---- EXERCISE DATA
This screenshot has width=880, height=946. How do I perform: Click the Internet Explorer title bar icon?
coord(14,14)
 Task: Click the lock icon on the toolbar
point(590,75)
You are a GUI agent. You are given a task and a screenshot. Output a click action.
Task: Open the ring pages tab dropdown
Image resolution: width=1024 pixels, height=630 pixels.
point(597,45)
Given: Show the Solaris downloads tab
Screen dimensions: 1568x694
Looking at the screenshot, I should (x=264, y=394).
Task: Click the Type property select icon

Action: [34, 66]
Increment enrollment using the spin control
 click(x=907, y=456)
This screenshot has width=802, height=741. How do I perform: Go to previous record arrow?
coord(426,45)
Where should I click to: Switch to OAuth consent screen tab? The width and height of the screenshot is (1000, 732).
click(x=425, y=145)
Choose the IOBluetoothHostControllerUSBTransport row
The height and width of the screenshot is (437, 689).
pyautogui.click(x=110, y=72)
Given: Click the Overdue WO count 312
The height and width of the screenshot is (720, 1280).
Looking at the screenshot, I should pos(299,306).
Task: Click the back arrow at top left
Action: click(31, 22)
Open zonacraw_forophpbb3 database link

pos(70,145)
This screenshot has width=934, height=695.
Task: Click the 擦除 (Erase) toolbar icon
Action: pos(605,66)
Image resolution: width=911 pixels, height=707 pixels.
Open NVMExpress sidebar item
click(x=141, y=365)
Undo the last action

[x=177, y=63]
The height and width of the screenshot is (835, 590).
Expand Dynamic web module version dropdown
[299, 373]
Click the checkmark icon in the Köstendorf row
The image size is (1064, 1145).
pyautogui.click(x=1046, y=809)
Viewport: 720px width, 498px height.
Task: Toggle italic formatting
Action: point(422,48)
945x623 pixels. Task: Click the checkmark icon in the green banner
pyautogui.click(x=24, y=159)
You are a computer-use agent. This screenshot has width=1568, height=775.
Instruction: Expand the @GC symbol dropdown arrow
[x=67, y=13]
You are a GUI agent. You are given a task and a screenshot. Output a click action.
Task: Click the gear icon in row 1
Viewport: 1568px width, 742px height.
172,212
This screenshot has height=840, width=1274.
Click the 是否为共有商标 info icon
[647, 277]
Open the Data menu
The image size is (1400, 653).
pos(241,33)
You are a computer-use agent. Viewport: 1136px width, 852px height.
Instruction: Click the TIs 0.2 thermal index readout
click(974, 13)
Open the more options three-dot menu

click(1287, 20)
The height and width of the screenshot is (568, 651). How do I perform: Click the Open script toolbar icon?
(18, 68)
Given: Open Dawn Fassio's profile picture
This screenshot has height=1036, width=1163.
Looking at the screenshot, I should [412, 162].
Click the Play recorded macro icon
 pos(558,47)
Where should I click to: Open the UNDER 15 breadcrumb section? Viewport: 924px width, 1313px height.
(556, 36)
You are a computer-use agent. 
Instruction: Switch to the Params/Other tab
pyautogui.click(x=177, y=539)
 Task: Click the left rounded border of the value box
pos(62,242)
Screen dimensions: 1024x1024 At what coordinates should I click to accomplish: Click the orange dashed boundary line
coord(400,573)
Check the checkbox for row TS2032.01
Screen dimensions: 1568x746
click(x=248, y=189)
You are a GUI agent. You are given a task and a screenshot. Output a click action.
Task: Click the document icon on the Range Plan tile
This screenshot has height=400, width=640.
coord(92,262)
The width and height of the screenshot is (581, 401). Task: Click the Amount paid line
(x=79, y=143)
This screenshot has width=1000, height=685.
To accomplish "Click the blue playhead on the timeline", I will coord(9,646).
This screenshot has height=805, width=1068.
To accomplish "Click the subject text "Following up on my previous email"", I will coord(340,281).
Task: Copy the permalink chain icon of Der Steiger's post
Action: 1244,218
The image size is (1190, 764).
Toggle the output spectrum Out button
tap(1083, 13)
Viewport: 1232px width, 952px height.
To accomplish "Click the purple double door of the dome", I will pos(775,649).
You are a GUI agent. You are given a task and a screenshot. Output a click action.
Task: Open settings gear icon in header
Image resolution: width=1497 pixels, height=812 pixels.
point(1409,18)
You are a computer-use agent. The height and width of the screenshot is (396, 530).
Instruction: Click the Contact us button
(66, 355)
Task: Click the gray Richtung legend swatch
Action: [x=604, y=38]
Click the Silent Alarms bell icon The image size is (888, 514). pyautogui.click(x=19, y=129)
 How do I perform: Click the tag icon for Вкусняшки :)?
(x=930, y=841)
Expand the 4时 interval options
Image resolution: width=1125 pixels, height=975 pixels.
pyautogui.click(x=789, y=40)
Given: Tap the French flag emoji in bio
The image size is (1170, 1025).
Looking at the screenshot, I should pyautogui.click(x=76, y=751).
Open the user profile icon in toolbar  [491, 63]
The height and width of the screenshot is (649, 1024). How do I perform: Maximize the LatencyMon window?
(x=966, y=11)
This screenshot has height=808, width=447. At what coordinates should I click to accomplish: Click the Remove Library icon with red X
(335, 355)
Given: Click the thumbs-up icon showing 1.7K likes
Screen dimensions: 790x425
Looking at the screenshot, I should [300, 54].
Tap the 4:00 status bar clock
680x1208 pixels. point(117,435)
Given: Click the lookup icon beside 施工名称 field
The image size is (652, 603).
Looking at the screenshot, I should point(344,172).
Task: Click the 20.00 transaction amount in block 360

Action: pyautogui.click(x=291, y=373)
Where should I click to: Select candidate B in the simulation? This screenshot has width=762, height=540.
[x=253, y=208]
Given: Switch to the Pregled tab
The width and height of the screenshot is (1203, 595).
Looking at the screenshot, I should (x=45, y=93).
--------
HOW TO COMPLETE THIS TASK: Once more, write out all of the entries above exactly.

YOUR RESPONSE:
This screenshot has width=880, height=946. How do I perform: Click the Internet Explorer title bar icon?
coord(14,14)
 Task: Click the lock icon on the toolbar
point(590,75)
You are a GUI agent. You are given a task and a screenshot. Output a click action.
Task: Open the ring pages tab dropdown
Image resolution: width=1024 pixels, height=630 pixels.
point(597,45)
Given: Show the Solaris downloads tab
Screen dimensions: 1568x694
Looking at the screenshot, I should (x=264, y=394).
Task: Click the Type property select icon

Action: [34, 66]
Increment enrollment using the spin control
 click(x=907, y=456)
This screenshot has width=802, height=741. How do I perform: Go to previous record arrow?
coord(426,45)
Where should I click to: Switch to OAuth consent screen tab? The width and height of the screenshot is (1000, 732).
click(x=425, y=145)
Choose the IOBluetoothHostControllerUSBTransport row
The height and width of the screenshot is (437, 689).
pyautogui.click(x=110, y=72)
Given: Click the Overdue WO count 312
The height and width of the screenshot is (720, 1280).
Looking at the screenshot, I should pos(299,306).
Task: Click the back arrow at top left
Action: click(31, 22)
Open zonacraw_forophpbb3 database link

pos(70,145)
This screenshot has width=934, height=695.
Task: Click the 擦除 (Erase) toolbar icon
Action: pos(605,66)
Image resolution: width=911 pixels, height=707 pixels.
Open NVMExpress sidebar item
click(x=141, y=365)
Undo the last action

[x=177, y=63]
The height and width of the screenshot is (835, 590).
Expand Dynamic web module version dropdown
[299, 373]
Click the checkmark icon in the Köstendorf row
The image size is (1064, 1145).
pyautogui.click(x=1046, y=809)
Viewport: 720px width, 498px height.
Task: Toggle italic formatting
Action: point(422,48)
945x623 pixels. Task: Click the checkmark icon in the green banner
pyautogui.click(x=24, y=159)
You are a computer-use agent. This screenshot has width=1568, height=775.
Instruction: Expand the @GC symbol dropdown arrow
[x=67, y=13]
You are a GUI agent. You are given a task and a screenshot. Output a click action.
Task: Click the gear icon in row 1
Viewport: 1568px width, 742px height.
172,212
This screenshot has height=840, width=1274.
Click the 是否为共有商标 info icon
[647, 277]
Open the Data menu
The image size is (1400, 653).
pos(241,33)
You are a computer-use agent. Viewport: 1136px width, 852px height.
Instruction: Click the TIs 0.2 thermal index readout
click(974, 13)
Open the more options three-dot menu

click(1287, 20)
The height and width of the screenshot is (568, 651). How do I perform: Click the Open script toolbar icon?
(18, 68)
Given: Open Dawn Fassio's profile picture
This screenshot has height=1036, width=1163.
Looking at the screenshot, I should [412, 162].
Click the Play recorded macro icon
 pos(558,47)
Where should I click to: Open the UNDER 15 breadcrumb section? Viewport: 924px width, 1313px height.
(556, 36)
You are a computer-use agent. 
Instruction: Switch to the Params/Other tab
pyautogui.click(x=177, y=539)
 Task: Click the left rounded border of the value box
pos(62,242)
Screen dimensions: 1024x1024 At what coordinates should I click to accomplish: Click the orange dashed boundary line
coord(400,573)
Check the checkbox for row TS2032.01
Screen dimensions: 1568x746
click(x=248, y=189)
You are a GUI agent. You are given a task and a screenshot. Output a click action.
Task: Click the document icon on the Range Plan tile
This screenshot has height=400, width=640.
coord(92,262)
The width and height of the screenshot is (581, 401). Task: Click the Amount paid line
(x=79, y=143)
This screenshot has width=1000, height=685.
To accomplish "Click the blue playhead on the timeline", I will coord(9,646).
This screenshot has height=805, width=1068.
To accomplish "Click the subject text "Following up on my previous email"", I will coord(340,281).
Task: Copy the permalink chain icon of Der Steiger's post
Action: 1244,218
The image size is (1190, 764).
Toggle the output spectrum Out button
tap(1083, 13)
Viewport: 1232px width, 952px height.
To accomplish "Click the purple double door of the dome", I will pos(775,649).
You are a GUI agent. You are given a task and a screenshot. Output a click action.
Task: Open settings gear icon in header
Image resolution: width=1497 pixels, height=812 pixels.
point(1409,18)
You are a computer-use agent. The height and width of the screenshot is (396, 530).
Instruction: Click the Contact us button
(66, 355)
Task: Click the gray Richtung legend swatch
Action: [x=604, y=38]
Click the Silent Alarms bell icon The image size is (888, 514). pyautogui.click(x=19, y=129)
 How do I perform: Click the tag icon for Вкусняшки :)?
(x=930, y=841)
Expand the 4时 interval options
Image resolution: width=1125 pixels, height=975 pixels.
pyautogui.click(x=789, y=40)
Given: Tap the French flag emoji in bio
The image size is (1170, 1025).
Looking at the screenshot, I should pyautogui.click(x=76, y=751).
Open the user profile icon in toolbar  [491, 63]
The height and width of the screenshot is (649, 1024). How do I perform: Maximize the LatencyMon window?
(x=966, y=11)
This screenshot has height=808, width=447. At what coordinates should I click to accomplish: Click the Remove Library icon with red X
(335, 355)
Given: Click the thumbs-up icon showing 1.7K likes
Screen dimensions: 790x425
Looking at the screenshot, I should [300, 54].
Tap the 4:00 status bar clock
680x1208 pixels. point(117,435)
Given: Click the lookup icon beside 施工名称 field
The image size is (652, 603).
Looking at the screenshot, I should point(344,172).
Task: Click the 20.00 transaction amount in block 360

Action: pyautogui.click(x=291, y=373)
Where should I click to: Select candidate B in the simulation? This screenshot has width=762, height=540.
[x=253, y=208]
Given: Switch to the Pregled tab
The width and height of the screenshot is (1203, 595).
Looking at the screenshot, I should (x=45, y=93).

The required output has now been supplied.